## Excerpt
——

If you're like most women, the concept of having babies was introduced to you at a very young age.  As a toddler you were encouraged to carry dolls, push toy baby carriages, and care for a make-believe infant.  It probably wasn't long before you and the little boy down the street started playing house.  And before you went to sleep, your parents read you stories about families, passing on the implied assumption that having one is a right, not a privilege.  It's no wonder that by the time you were in school, you were singing "First comes love, then comes marriage, then comes a baby in a baby carriage."  By mirroring your parents' behavior, you learned the most commonly accepted version of the way life should be.

Even Disney Told You

Walt Disney reinforced our childhood views of family.  In his world, even dogs played along.  Take 101 Dalmatians.  Pongo, the Dalmatian hero, helps his master win over a lady friend, Anita.  In the process, Pongo meets Anita's dog, Perdita.  The two couples fall in love, and it isn't long before puppies arrive.  Babies, naturally, soon follow.  The message to young children: Reproduction, for all species, is the natural course of events.

By the time you matured into a teenager, you were convinced that getting pregnant is an automatic and expected--even dreaded--event.  For you, the focus was no longer on getting pregnant--that was a given.  Instead it shifted to how not to get pregnant.  Ideas from books and fairy tales were replaced by the kind of advice only movies and television can give.  Scenes like the following infiltrated your life and convinced you that the danger of pregnancy was hard to avoid.

You've Got to Be Carefully Taught

In the 1970 movie Summer of '42, Hermie and Oscy, both 15, find a book detailing the twelve steps to sexual satisfaction.  Hermie responds in a predictably worried tone: "I know the book means well, but what if she has a baby?  I mean, if I follow these twelve points, she might just have a baby.  And I can't afford a kid at this stage of my life."  Oscy tells him not to worry, and sends him to the drugstore, where he experiences every teenager's worst nightmare as he tries to buy his first prophylactic.

——

## Entries shown
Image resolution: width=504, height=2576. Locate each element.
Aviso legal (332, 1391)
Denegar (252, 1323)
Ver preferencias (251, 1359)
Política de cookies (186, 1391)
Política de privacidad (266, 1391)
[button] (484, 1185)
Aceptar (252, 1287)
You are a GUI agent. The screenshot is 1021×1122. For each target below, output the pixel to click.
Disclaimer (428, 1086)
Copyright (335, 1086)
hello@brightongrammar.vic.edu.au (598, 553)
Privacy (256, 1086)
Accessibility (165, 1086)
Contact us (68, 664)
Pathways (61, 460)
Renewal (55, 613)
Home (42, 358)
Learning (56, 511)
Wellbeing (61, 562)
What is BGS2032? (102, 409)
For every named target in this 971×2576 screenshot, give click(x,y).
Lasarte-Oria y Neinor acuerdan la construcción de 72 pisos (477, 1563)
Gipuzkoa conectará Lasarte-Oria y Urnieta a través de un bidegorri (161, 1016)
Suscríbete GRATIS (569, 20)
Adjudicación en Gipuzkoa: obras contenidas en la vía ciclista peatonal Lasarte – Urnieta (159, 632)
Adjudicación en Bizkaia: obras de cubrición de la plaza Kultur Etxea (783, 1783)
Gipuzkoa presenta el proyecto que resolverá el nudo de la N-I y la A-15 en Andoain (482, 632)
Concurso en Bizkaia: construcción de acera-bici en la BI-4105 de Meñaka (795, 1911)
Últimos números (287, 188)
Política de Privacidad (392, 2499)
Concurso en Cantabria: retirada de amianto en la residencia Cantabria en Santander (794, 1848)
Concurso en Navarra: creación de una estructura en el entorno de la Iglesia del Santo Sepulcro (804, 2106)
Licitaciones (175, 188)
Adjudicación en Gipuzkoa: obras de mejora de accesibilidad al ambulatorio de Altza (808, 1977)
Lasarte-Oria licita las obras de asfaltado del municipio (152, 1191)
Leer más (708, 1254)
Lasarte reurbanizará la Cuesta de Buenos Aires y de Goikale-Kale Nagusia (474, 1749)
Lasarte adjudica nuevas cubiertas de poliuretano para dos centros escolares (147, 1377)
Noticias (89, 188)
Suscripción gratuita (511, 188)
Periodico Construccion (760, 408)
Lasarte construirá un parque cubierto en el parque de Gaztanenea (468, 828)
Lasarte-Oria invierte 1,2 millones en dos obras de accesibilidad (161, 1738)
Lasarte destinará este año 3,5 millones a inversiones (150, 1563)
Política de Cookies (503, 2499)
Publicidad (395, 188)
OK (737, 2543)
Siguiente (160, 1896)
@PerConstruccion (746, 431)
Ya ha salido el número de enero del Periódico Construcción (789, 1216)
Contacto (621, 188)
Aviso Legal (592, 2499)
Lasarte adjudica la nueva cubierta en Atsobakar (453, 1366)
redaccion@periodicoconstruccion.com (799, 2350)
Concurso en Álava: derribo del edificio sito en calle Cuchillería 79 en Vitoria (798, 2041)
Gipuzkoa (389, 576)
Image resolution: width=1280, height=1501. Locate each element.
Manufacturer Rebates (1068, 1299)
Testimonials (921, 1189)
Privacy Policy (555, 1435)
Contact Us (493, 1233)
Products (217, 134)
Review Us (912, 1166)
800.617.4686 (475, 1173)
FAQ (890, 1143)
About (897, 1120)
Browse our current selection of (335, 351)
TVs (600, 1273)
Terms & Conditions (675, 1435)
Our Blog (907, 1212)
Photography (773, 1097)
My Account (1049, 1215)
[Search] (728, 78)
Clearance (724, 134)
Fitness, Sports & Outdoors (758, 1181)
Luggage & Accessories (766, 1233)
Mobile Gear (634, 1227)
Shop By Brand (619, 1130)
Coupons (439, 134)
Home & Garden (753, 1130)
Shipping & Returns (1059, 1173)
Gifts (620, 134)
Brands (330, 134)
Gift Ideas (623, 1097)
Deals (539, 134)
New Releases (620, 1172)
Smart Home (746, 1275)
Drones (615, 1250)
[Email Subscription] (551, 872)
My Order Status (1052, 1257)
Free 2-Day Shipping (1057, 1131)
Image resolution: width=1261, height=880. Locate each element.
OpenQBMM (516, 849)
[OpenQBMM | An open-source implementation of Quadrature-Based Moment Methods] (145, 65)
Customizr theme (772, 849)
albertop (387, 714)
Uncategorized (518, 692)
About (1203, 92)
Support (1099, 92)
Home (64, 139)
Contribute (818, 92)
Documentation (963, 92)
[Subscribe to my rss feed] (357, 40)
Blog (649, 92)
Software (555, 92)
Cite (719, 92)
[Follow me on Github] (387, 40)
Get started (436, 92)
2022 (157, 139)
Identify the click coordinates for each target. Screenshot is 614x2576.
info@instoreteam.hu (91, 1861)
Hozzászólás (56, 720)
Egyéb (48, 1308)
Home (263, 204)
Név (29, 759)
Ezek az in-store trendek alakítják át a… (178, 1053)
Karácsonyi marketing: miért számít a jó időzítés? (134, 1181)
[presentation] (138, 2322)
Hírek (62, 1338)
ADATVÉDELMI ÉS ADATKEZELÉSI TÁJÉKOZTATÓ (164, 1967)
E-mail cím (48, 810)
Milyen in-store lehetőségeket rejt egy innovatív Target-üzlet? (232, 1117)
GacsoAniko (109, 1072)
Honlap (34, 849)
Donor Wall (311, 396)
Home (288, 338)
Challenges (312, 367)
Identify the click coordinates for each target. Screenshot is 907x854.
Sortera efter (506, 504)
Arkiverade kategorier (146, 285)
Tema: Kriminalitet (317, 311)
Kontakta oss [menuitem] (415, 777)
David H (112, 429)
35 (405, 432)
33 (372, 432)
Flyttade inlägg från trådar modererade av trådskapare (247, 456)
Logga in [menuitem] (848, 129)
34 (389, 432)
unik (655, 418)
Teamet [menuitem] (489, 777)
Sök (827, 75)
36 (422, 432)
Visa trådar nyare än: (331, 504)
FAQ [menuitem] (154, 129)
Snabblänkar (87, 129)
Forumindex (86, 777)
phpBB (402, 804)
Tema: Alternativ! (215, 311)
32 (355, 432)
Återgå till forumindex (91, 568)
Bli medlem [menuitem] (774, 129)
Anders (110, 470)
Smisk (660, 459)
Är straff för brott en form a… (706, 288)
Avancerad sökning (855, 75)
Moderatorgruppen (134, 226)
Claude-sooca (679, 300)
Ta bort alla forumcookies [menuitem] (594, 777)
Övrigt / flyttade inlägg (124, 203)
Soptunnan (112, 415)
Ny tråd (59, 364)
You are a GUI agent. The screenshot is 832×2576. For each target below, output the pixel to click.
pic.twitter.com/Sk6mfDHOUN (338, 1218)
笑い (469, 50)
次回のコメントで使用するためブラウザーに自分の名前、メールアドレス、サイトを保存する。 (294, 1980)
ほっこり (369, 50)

——

## Task set
**a.** Answer these from the excerpt about childhood lessons on having babies:
(i) What is the name of Anita's dog in 101 Dalmatians?
(ii) How old are Hermie and Oscy in Summer of '42?
(iii) Where does Oscy send Hermie?
**b.** Resume the excerpt about childhood lessons on having babies, picking up after its final sentence.
The rows aren't needed for anything here.

## Replies
**a.**
(i) Perdita
(ii) 15
(iii) To the drugstore

**b.**
Of course, you--all of us--feared the worst.  Yearning for a sexual encounter, you'd suddenly be faced with the need to protect yourself against the otherwise inevitable disaster.  So much energy was spent teaching you how not to get pregnant (as a teenager), it's no wonder you now feel confused, cheated, and depressed when it seems you're unable to anyway...as if you, and you alone, failed at what the rest of the world does automatically.  It's about now that you notice almost the entire dinner conversation is focused on the pregnancy issue.  Why?  Why is it the hot subject?  Why is it that so many more people are infertile today?

The simple answer is that, because the baby boom generation is so much larger than the generations that came before it, there simply are more people these days.  But these larger numbers of infertile people, resulting from a larger population, are misleading.  As Pamela's husband, Steve, explains, while the causes of infertility may have changed, the percentage of people in each generation who are infertile has remained the same.  That's because each generation has faced its own distinctive problems, which have been added to the varied causes of infertility.  In the sixties, the IUD contributed.  In the seventies, sexually transmitted diseases were a prominent cause of infertility.  And in the eighties, women who might otherwise have had families with no problem had difficulty getting pregnant because they were trying at a later age, after pursuing careers.  In other words, the woman who was potentially fertile in her twenties, may have lost that fertility by her late thirties, simply due to the passage of time.  The fertility challenges we face in the nineties, which include the added impact of delayed childbearing and the possibility of factors in the environment that may affect the reproductive system, are merely the latest twists in the infertility story.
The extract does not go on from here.